» **Your goal**
Every entry below should be printed again exactly as it reads.
═════ Study material
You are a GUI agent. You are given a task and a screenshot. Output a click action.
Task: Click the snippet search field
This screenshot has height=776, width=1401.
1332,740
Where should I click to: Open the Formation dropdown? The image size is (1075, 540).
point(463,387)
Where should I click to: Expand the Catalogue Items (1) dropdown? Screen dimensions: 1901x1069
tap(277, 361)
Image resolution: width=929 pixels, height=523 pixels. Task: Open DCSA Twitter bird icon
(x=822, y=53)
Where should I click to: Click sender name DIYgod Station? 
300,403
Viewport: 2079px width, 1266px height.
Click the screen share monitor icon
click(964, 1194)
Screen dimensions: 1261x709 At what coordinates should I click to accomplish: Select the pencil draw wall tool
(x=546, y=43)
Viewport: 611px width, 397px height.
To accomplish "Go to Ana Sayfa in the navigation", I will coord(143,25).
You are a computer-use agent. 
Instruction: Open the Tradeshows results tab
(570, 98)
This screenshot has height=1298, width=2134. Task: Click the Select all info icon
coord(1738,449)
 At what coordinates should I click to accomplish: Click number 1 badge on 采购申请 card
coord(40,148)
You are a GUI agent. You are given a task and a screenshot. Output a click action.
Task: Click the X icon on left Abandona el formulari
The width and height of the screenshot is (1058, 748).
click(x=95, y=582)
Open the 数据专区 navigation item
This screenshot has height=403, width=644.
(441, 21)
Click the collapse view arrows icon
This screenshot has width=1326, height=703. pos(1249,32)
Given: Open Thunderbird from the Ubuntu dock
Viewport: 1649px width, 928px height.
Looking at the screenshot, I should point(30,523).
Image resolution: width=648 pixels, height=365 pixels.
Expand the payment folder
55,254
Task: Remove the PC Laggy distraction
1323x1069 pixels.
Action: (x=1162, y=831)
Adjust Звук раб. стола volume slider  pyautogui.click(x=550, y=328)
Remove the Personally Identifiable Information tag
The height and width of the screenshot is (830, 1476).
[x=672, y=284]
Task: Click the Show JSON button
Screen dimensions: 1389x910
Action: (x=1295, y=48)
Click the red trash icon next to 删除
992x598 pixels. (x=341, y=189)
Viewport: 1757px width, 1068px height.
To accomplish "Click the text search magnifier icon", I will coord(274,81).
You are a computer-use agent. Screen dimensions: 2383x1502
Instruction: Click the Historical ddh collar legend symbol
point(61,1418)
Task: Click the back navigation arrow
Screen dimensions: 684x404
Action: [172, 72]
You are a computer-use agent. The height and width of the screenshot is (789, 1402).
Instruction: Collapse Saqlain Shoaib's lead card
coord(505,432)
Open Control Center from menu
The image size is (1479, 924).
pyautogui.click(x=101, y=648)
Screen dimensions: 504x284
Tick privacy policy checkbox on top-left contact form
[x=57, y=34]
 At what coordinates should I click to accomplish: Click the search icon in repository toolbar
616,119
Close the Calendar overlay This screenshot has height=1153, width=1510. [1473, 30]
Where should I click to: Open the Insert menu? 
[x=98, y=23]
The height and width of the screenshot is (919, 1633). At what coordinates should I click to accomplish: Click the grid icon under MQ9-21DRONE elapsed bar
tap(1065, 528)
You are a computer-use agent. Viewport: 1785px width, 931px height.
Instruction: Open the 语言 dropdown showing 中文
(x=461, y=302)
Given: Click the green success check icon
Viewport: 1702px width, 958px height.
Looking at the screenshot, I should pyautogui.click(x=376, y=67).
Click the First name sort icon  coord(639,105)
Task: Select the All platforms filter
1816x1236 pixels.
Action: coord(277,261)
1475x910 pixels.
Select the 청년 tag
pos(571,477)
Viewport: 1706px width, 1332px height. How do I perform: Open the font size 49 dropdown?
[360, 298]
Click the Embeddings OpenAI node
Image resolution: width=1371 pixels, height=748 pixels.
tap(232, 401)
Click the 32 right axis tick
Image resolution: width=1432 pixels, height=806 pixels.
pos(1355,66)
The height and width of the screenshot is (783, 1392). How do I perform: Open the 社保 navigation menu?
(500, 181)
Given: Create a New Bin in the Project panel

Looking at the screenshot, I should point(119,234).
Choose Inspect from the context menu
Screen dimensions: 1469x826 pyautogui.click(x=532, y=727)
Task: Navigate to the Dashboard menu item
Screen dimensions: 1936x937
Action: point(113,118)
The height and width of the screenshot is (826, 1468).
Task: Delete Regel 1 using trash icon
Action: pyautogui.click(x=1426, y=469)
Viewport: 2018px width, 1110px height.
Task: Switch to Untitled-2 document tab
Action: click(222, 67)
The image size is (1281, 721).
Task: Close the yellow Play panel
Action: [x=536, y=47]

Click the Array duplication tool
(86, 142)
══════════
» **Answer**
You are a GUI agent. You are given a task and a screenshot. Output a click action.
Task: Click the snippet search field
This screenshot has height=776, width=1401.
1332,740
Where should I click to: Open the Formation dropdown? The image size is (1075, 540).
point(463,387)
Where should I click to: Expand the Catalogue Items (1) dropdown? Screen dimensions: 1901x1069
tap(277, 361)
Image resolution: width=929 pixels, height=523 pixels. Task: Open DCSA Twitter bird icon
(x=822, y=53)
Where should I click to: Click sender name DIYgod Station? 
300,403
Viewport: 2079px width, 1266px height.
Click the screen share monitor icon
click(964, 1194)
Screen dimensions: 1261x709 At what coordinates should I click to accomplish: Select the pencil draw wall tool
(x=546, y=43)
Viewport: 611px width, 397px height.
To accomplish "Go to Ana Sayfa in the navigation", I will coord(143,25).
You are a computer-use agent. 
Instruction: Open the Tradeshows results tab
(570, 98)
This screenshot has height=1298, width=2134. Task: Click the Select all info icon
coord(1738,449)
 At what coordinates should I click to accomplish: Click number 1 badge on 采购申请 card
coord(40,148)
You are a GUI agent. You are given a task and a screenshot. Output a click action.
Task: Click the X icon on left Abandona el formulari
The width and height of the screenshot is (1058, 748).
click(x=95, y=582)
Open the 数据专区 navigation item
This screenshot has height=403, width=644.
(441, 21)
Click the collapse view arrows icon
This screenshot has width=1326, height=703. pos(1249,32)
Given: Open Thunderbird from the Ubuntu dock
Viewport: 1649px width, 928px height.
Looking at the screenshot, I should point(30,523).
Image resolution: width=648 pixels, height=365 pixels.
Expand the payment folder
55,254
Task: Remove the PC Laggy distraction
1323x1069 pixels.
Action: (x=1162, y=831)
Adjust Звук раб. стола volume slider  pyautogui.click(x=550, y=328)
Remove the Personally Identifiable Information tag
The height and width of the screenshot is (830, 1476).
[x=672, y=284]
Task: Click the Show JSON button
Screen dimensions: 1389x910
Action: (x=1295, y=48)
Click the red trash icon next to 删除
992x598 pixels. (x=341, y=189)
Viewport: 1757px width, 1068px height.
To accomplish "Click the text search magnifier icon", I will coord(274,81).
You are a computer-use agent. Screen dimensions: 2383x1502
Instruction: Click the Historical ddh collar legend symbol
point(61,1418)
Task: Click the back navigation arrow
Screen dimensions: 684x404
Action: [172, 72]
You are a computer-use agent. The height and width of the screenshot is (789, 1402).
Instruction: Collapse Saqlain Shoaib's lead card
coord(505,432)
Open Control Center from menu
The image size is (1479, 924).
pyautogui.click(x=101, y=648)
Screen dimensions: 504x284
Tick privacy policy checkbox on top-left contact form
[x=57, y=34]
 At what coordinates should I click to accomplish: Click the search icon in repository toolbar
616,119
Close the Calendar overlay This screenshot has height=1153, width=1510. [1473, 30]
Where should I click to: Open the Insert menu? 
[x=98, y=23]
The height and width of the screenshot is (919, 1633). At what coordinates should I click to accomplish: Click the grid icon under MQ9-21DRONE elapsed bar
tap(1065, 528)
You are a computer-use agent. Viewport: 1785px width, 931px height.
Instruction: Open the 语言 dropdown showing 中文
(x=461, y=302)
Given: Click the green success check icon
Viewport: 1702px width, 958px height.
Looking at the screenshot, I should pyautogui.click(x=376, y=67).
Click the First name sort icon  coord(639,105)
Task: Select the All platforms filter
1816x1236 pixels.
Action: coord(277,261)
1475x910 pixels.
Select the 청년 tag
pos(571,477)
Viewport: 1706px width, 1332px height. How do I perform: Open the font size 49 dropdown?
[360, 298]
Click the Embeddings OpenAI node
Image resolution: width=1371 pixels, height=748 pixels.
tap(232, 401)
Click the 32 right axis tick
Image resolution: width=1432 pixels, height=806 pixels.
pos(1355,66)
The height and width of the screenshot is (783, 1392). How do I perform: Open the 社保 navigation menu?
(500, 181)
Given: Create a New Bin in the Project panel

Looking at the screenshot, I should point(119,234).
Choose Inspect from the context menu
Screen dimensions: 1469x826 pyautogui.click(x=532, y=727)
Task: Navigate to the Dashboard menu item
Screen dimensions: 1936x937
Action: point(113,118)
The height and width of the screenshot is (826, 1468).
Task: Delete Regel 1 using trash icon
Action: pyautogui.click(x=1426, y=469)
Viewport: 2018px width, 1110px height.
Task: Switch to Untitled-2 document tab
Action: click(222, 67)
The image size is (1281, 721).
Task: Close the yellow Play panel
Action: [x=536, y=47]

Click the Array duplication tool
(86, 142)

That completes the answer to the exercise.